High Availability Cluster Checklist
One of the greatest benefits of a high-availability cluster, which is ironically overlooked, is the ability to cleanly migrate services off a cluster member so you can perform routine maintenance without disrupting service to client systems. For example, this allows you to upgrade your software to the latest release or add memory to your system while keeping your site operational. Virtually all high-availability cluster offerings accommodate planned maintenance.
If you believe that a particular operating system is crash proof, give me a call and I'll sell you the Brooklyn Bridge to go along with that OS. Let's face it, system crashes are facts of life; it is merely a matter of minimizing their frequency. In response to a system crash, the other cluster members will conclude that a server has become nonresponsive and commence a take over of the services formerly provided by the failed node.

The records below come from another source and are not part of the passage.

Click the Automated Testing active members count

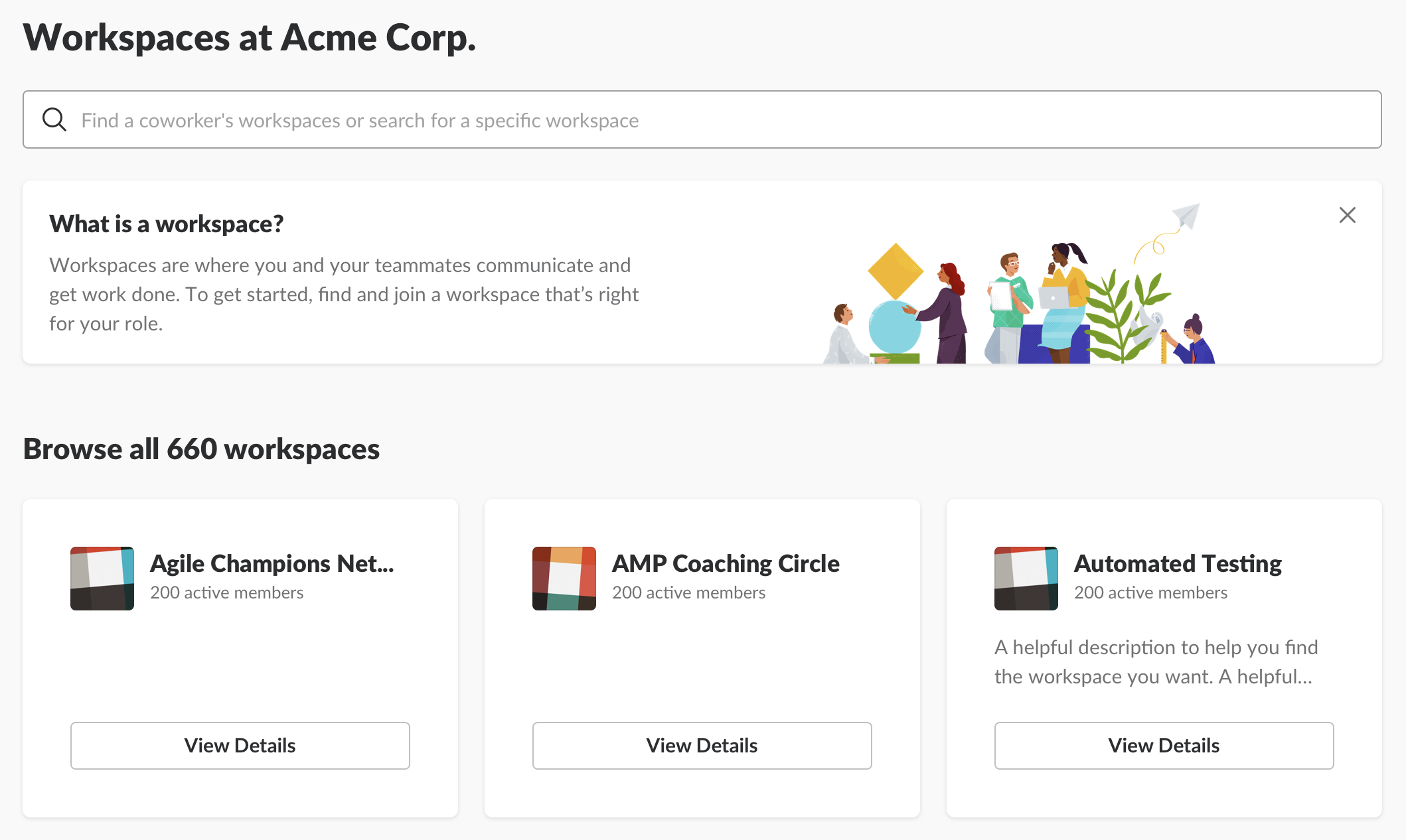[x=1151, y=593]
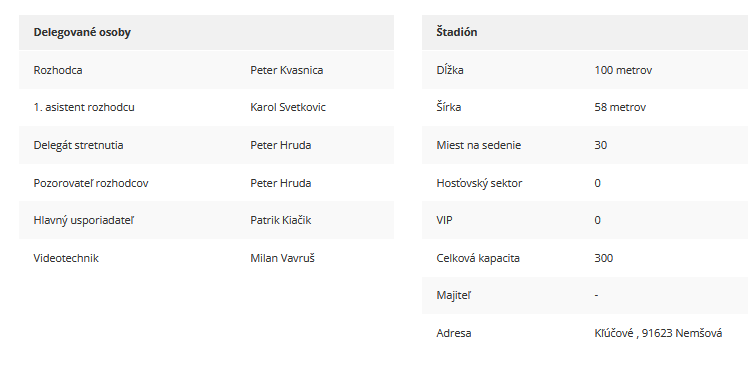This screenshot has width=748, height=368.
Task: Click the Štadión table header
Action: (457, 32)

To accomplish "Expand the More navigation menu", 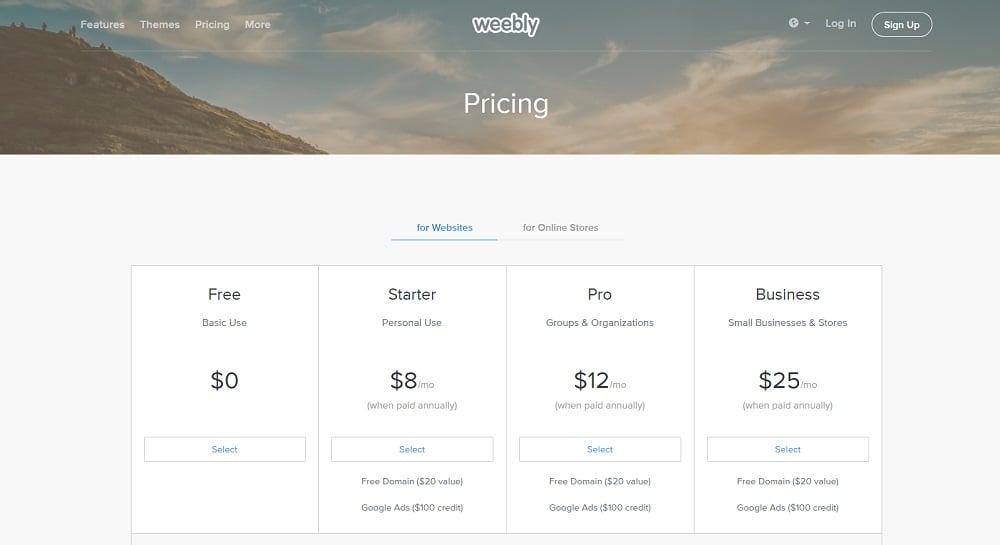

In the event of a system crash, virtually all fail-over cluster implementations will correctly takeover the services of a failed node. So far so good—it looks like just about any fail-over cluster product will suit you. Not so fast; the following points separate the credible offerings from the not so credible.
Typical high-availability cluster implementations consist of a set of cluster members, each monitoring the other's health over a variety of “cluster interconnects”. Historically, many proprietary cluster vendors have depended on custom hardware for their cluster interconnects. While this provides a solid cluster implementation, by nature it tends to be very expensive and locks you into a single vendor. To provide a cost-effective alternative, other cluster implementations monitor system health over commonly available network interconnects (commonly Ethernet) and serial port connections. In these configurations, the cluster members periodically exchange messages, and based on the response (or lack thereof) conclude whether the other members are up or down. This exchange of system health-monitoring messages is commonly referred to as a “heartbeat”.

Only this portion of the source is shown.